> _WHAT IS BEING ASKED_
Write out, word for word and with no pictures, each line below from the one containing "Image resolution: width=1024" through the one containing "This screenshot has height=678, width=1280.", both included, and no other line.

> _DATA SHOWN_

——

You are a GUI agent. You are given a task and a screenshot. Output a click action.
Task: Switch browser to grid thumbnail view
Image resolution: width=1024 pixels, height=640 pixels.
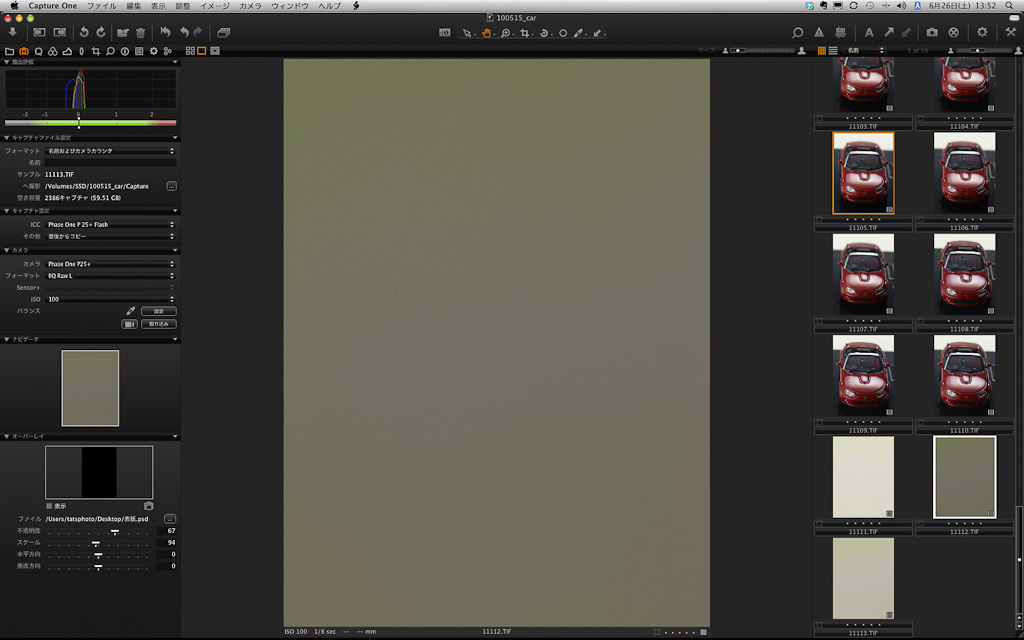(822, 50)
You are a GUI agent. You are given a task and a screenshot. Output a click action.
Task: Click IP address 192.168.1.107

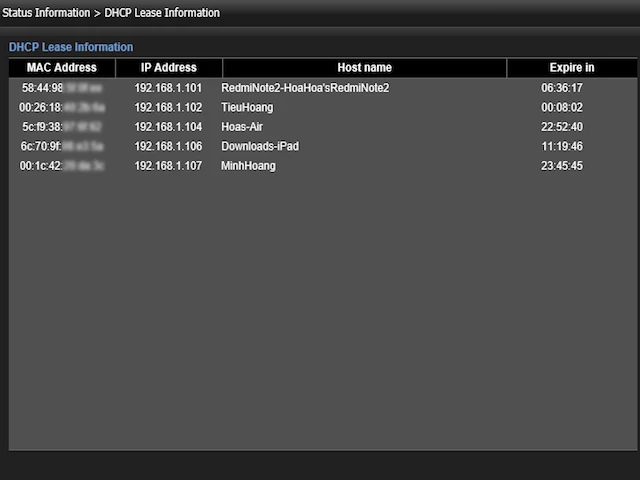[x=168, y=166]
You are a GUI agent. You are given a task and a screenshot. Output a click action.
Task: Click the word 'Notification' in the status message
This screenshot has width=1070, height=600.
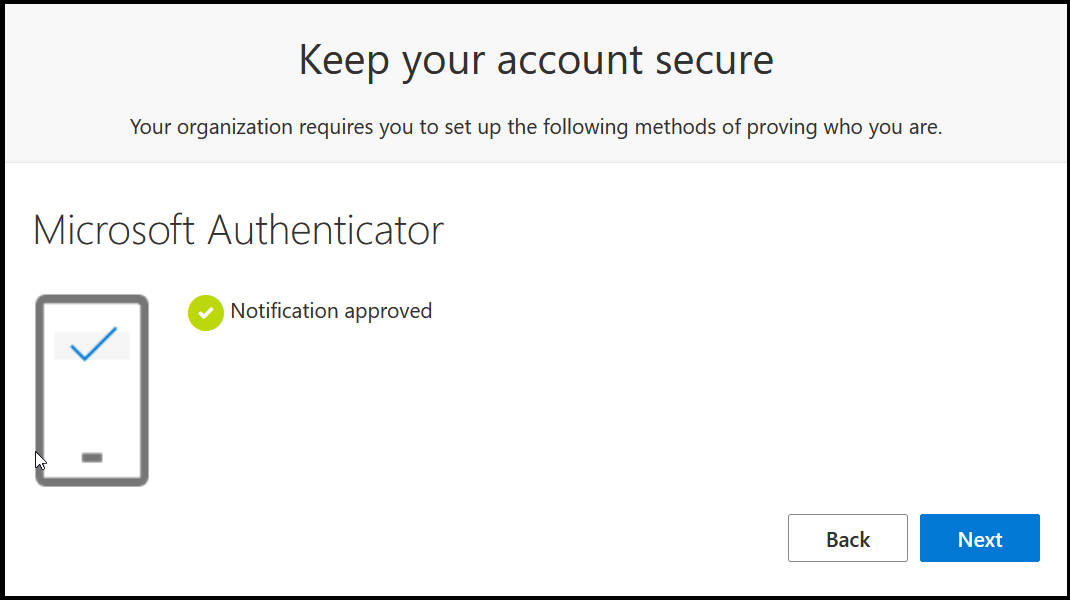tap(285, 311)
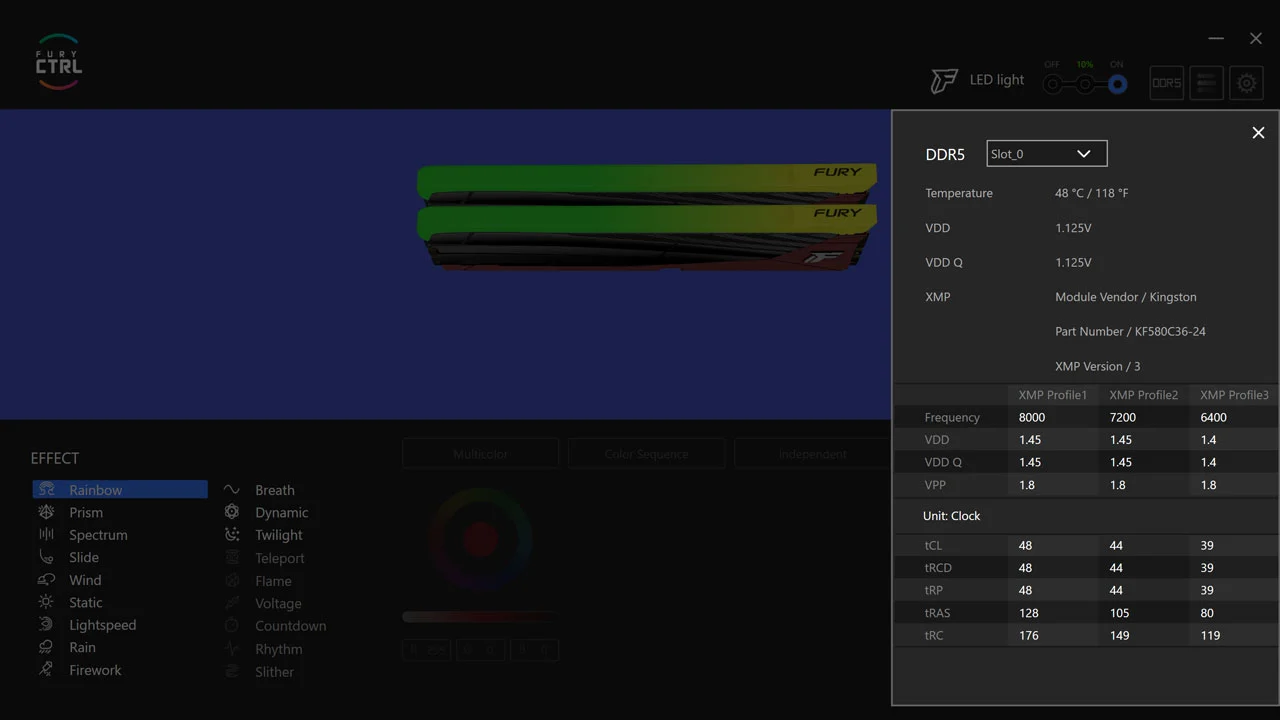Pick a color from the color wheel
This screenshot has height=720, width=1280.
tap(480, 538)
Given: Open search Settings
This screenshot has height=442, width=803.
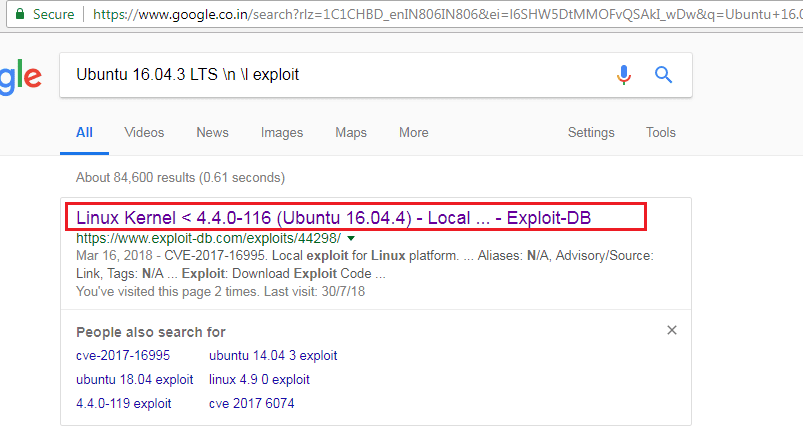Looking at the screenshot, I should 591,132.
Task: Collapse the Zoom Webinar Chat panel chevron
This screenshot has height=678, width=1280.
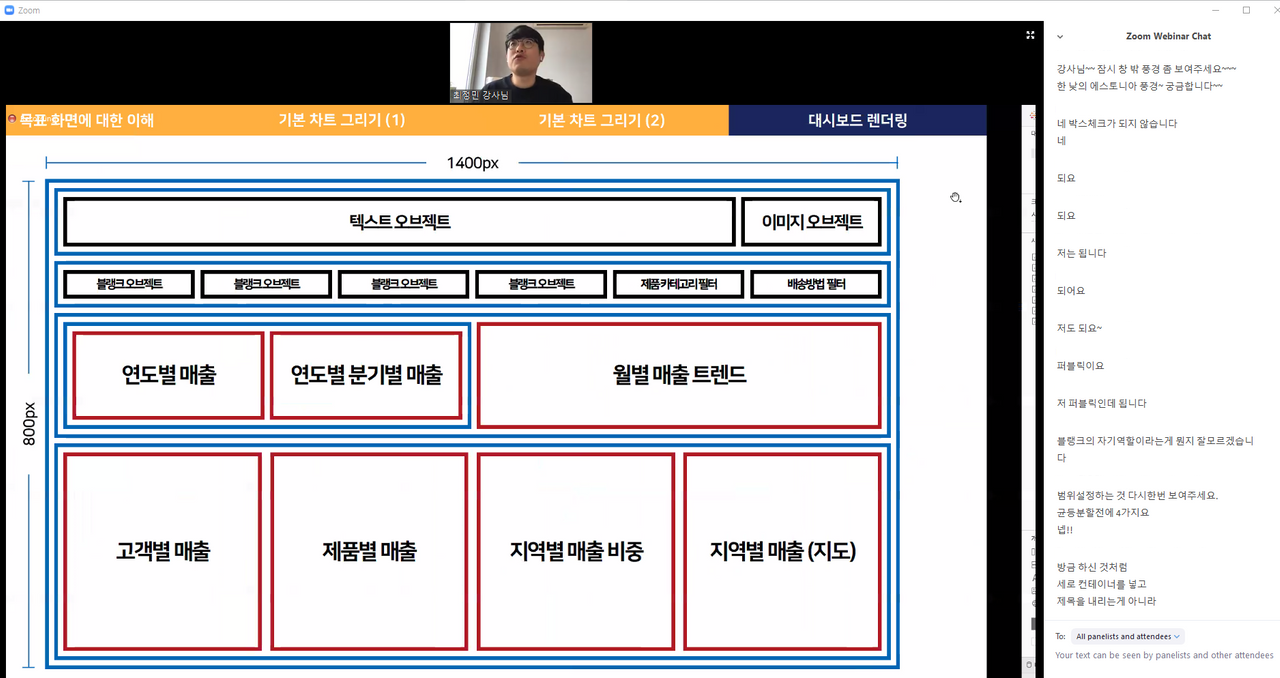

——

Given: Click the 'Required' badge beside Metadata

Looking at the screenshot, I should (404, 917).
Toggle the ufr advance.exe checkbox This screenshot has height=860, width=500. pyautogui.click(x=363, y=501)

——

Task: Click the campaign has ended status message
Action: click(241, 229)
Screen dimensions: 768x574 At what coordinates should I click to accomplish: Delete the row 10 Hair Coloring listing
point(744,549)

——

> _TASK OUTPUT_
Image resolution: width=1024 pixels, height=640 pixels.
(822, 50)
You are a GUI agent. You are given a task and a screenshot. Output a click action.
Task: Click IP address 192.168.1.107

[x=168, y=166]
You are a GUI agent. You are given a task and a screenshot. Output a click action.
Task: Click the word 'Notification' in the status message
This screenshot has width=1070, height=600.
tap(285, 311)
Pick a color from the color wheel
This screenshot has height=720, width=1280.
tap(480, 538)
Given: Open search Settings
This screenshot has height=442, width=803.
Looking at the screenshot, I should 591,132.
Task: Collapse the Zoom Webinar Chat panel chevron
This screenshot has height=678, width=1280.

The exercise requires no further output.